I prefer that APIs actually _do_ things, such as calculations, or composite
actions that would be awkward to perform individually. (Yes, APIs _can_ exist
primarily to expose data, too; but I think APIs that do this are wasting time
in unnecessary encapsulation; all they really need to do is something simple,
like returning the URL of data in a certain format.)

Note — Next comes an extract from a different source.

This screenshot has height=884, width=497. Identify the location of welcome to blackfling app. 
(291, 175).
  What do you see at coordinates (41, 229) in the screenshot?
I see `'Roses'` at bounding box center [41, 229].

If I am looking for only data, it should have a (preferably popular) format,
optionally with a protocol to access it using whatever network and/or
database. This opens you up to multiple implementations, too: so if it turns
out that Social Networking Site Du Jour's API isn't _actually_ the most
efficient way to do X, you might find an alternative Y that is better, but
_could use the same data_.

APIs are also not good for data for the same reason that APIs can be a problem
for code: instability. You can't be sure what languages will remain supported,
and when things will change. You have to wait for an API to do X, even if it
might have been possible given the "raw" data. And ultimately, a company could
go out of business and leave your API unusable, whereas actual data can be
copied to avoid this, and cached for performance.

------
WeslyMichel
I agree. From a startup standpoint we are able to decrease a lot of expenses
by simply utilizing public API's. The advantages of open source code for
companies meant that you didn't have to go out and purchase software. We are
seeing the same thing with API's. The only problem I see with this trend is
the dependency of those API's. With open source software such as PHP & MYSQL
once I have it installed, I own it, where API's are real time dependency i.e
twitter going down, will cause twitter dependent applications to go down as
well. As as a developer myself the value proposition is that the data is also
available with the API.